The tensor (e.g. pretrained parameter) to initially center the posterior distribution on.

Attributes#

muParameter

The variational parameter of the mean of the distribution.

rhoParameter

The variational parameter that parametrizes the standard deviation of the distribution via softplus.

classmethod from_param(param: Tensor, **kwargs) PretrainedGaussianPosterior#

Alternate constructor used by ‘get_posterior’ inside ‘bnn.BayesianModule’.

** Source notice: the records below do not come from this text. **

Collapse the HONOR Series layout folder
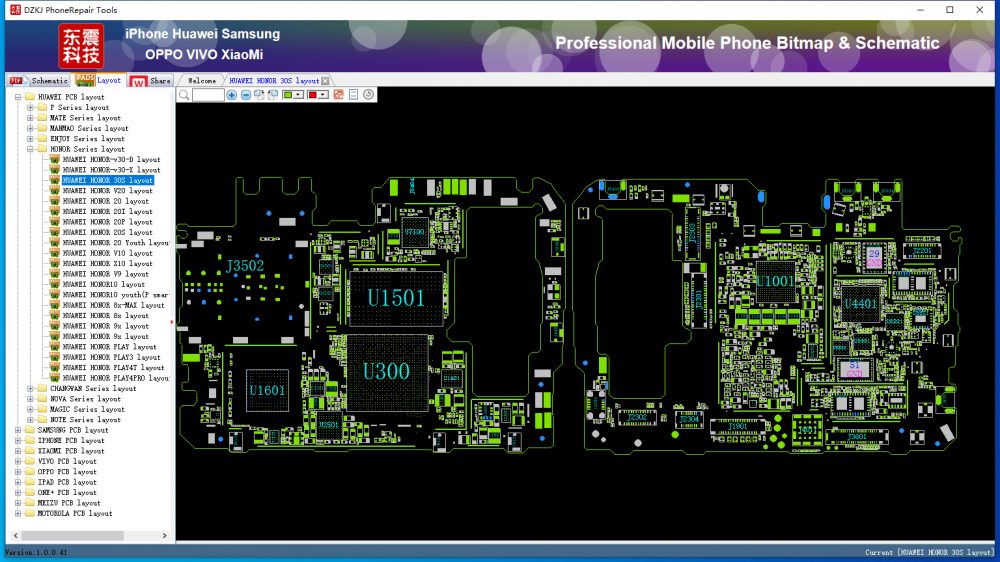Image resolution: width=1000 pixels, height=562 pixels. pos(30,149)
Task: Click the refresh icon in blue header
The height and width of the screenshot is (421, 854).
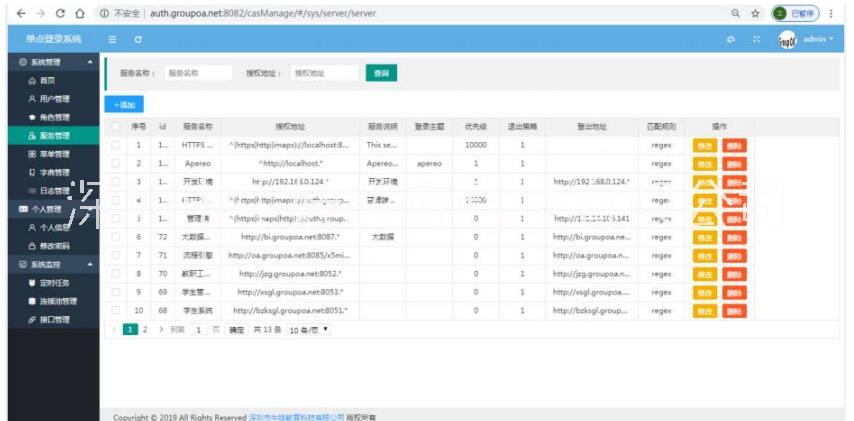Action: tap(138, 39)
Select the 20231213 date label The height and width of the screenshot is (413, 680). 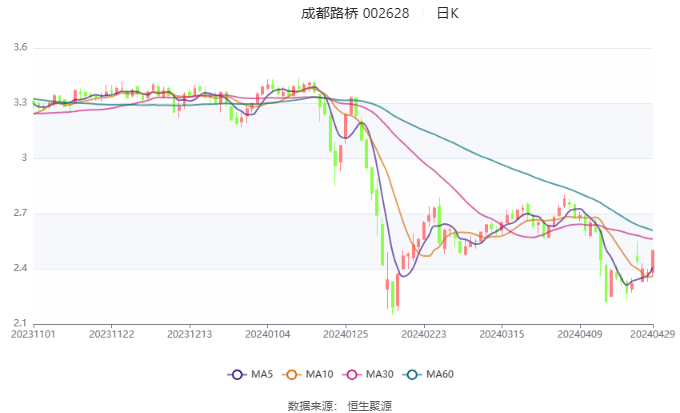click(189, 334)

Overrides the default ‘from_param’ constructor of ‘VariationalPosterior’ to pass along ‘param’.

Parameters#

paramTensor

The tensor (parameter or buffer) being replaced by a variational posterior.

**kwargs

Additional keyword arguments passed along to the variational posterior constructor.

Returns#

posterior_instancePretrainedGaussianPosterior

An instance of the class.

reset_parameters() None#

Initializes the variational parameter ‘rho’ of the Gaussian posterior N(mu, sigma), where sigma = softplus(rho).

property sigma: Tensor#

Returns the standard deviation parameter of the Gaussian distribution.

Returns#

sigmaTensor

The standard deviation parameter of the Gaussian distribution

property distribution: Normal#

Returns a ‘torch.distributions.Normal’ for KL divergence computation.

Returns#

distributionNormal

A diagonal Gaussian distribution.

sample_parameters() Tensor#

Samples parameter values from the variational posterior distribution.

Returns#

paramTensor

A value of the parameter, sampled from the variational posterior.